TWC
Time Warner Cable reported a quarterly net loss of 38,000 residential video subscribers but a net gain of 168,000 residential high-speed Internet customers. Reuters

The mass exodus of pay-TV subscribers continues for Time Warner Cable Inc., which reported 2014 fourth-quarter and full-year earnings Thursday morning, missing analysts’ estimates. The second-largest U.S. cable company posted a quarterly net loss of 38,000 residential video subscribers.

That’s a lot of people who have decided they can live without traditional cable television, and it falls in line with a Leichtman Research Group report showing the top 13 cable and satellite providers hemorrhaged a combined 150,000 pay-TV subscribers during the prior quarter.

For the full year, TWC’s video subscribers dropped by 300,000 to 10.8 million.

You’ll hear a lot about “cord-cutting” following TWC’s earnings report, but that term is a bit of a misnomer.
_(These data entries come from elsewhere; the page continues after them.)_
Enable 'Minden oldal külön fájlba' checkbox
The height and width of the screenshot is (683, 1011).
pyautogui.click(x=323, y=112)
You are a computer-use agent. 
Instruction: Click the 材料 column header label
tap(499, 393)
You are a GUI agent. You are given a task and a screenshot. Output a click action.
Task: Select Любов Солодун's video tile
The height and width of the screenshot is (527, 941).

The company more than made up for the decline in pay-TV customers with a dramatic gain of 168,000 high-speed Internet customers, greater than analysts had expected. TWC also reported net increases in residential voice service and triple-play subscribers. All told, TWC gained 67,000 new customers for the three months ended Dec. 31.

Customers aren’t cutting cable cords so much as they’re changing what flows through them. “TWC had its best fourth-quarter ever in residential voice and triple-play net additions,” Vijay Jayant, an analyst with Evercore ISI, said in a Thursday research note. “[W]e believe the push to drive ‘skinny’ packages and the overall bundle was clearly a force in the quarter.”
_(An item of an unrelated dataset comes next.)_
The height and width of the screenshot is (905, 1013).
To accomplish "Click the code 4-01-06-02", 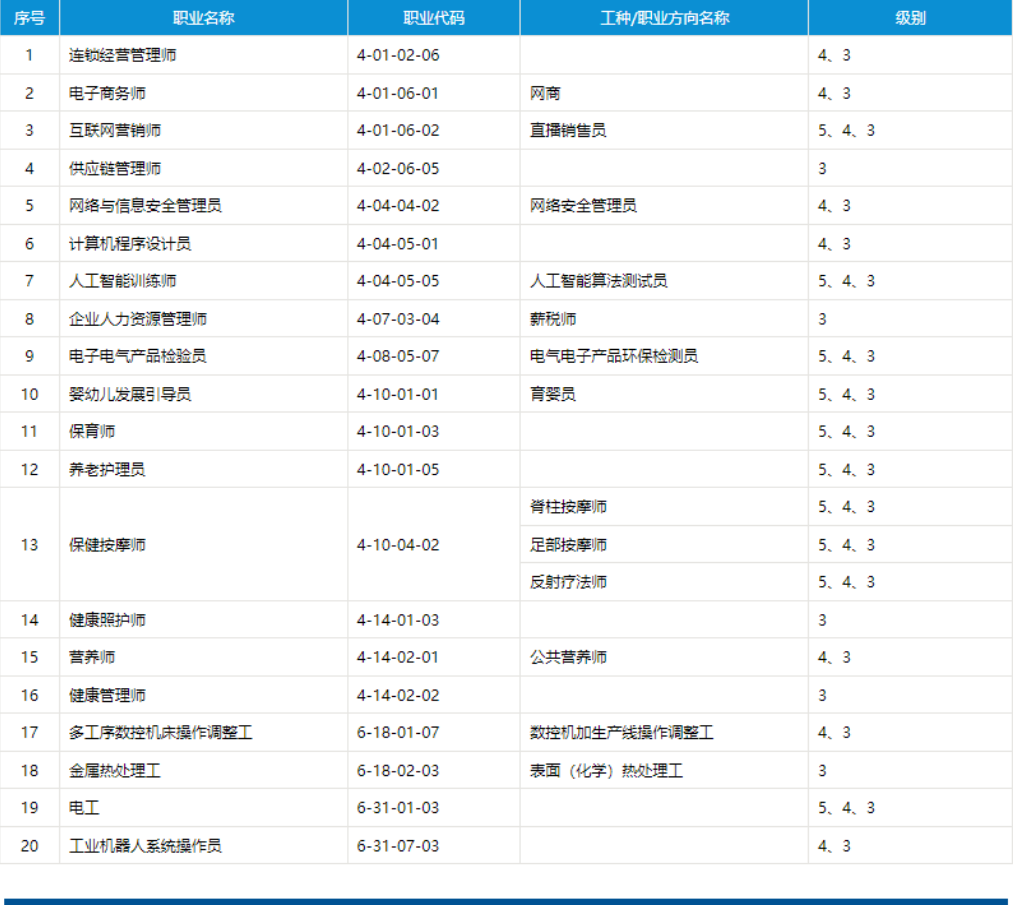I will [x=398, y=130].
Cable companies are essentially transforming into broadband companies. Over the past year, Time Warner Cable completed its rollout of Internet speeds of 300 megabytes per second in New York and Los Angeles, and expects to do the same for Austin, Texas, this year, in addition to expanding its high-speed TWC Maxx service to Dallas, San Antonio, San Diego, Kansas City and elsewhere.

All this while TWC seeks to merge with a larger cable company, Comcast Corporation, a deal that TWC’s chief executive, Rob Marcus, expressed a high degree of confidence in on Thursday. “We continue to expect the Comcast merger to close soon,” Marcus said in a statement. “[U]ntil then, we remain one hundred percent committed to executing our plan.”

Still, the deal faces regulatory hurdles from federal antitrust officials. Opponents of the $45 billion merger have ramped up their lobbying efforts over the past few months, with control of broadband Internet factoring heavily in the debate. Stop Mega Comcast, a coalition of 27 companies and public interest groups opposed to the merger, believes the combined cable giant would control 50 percent of the residential high-speed access points across the country.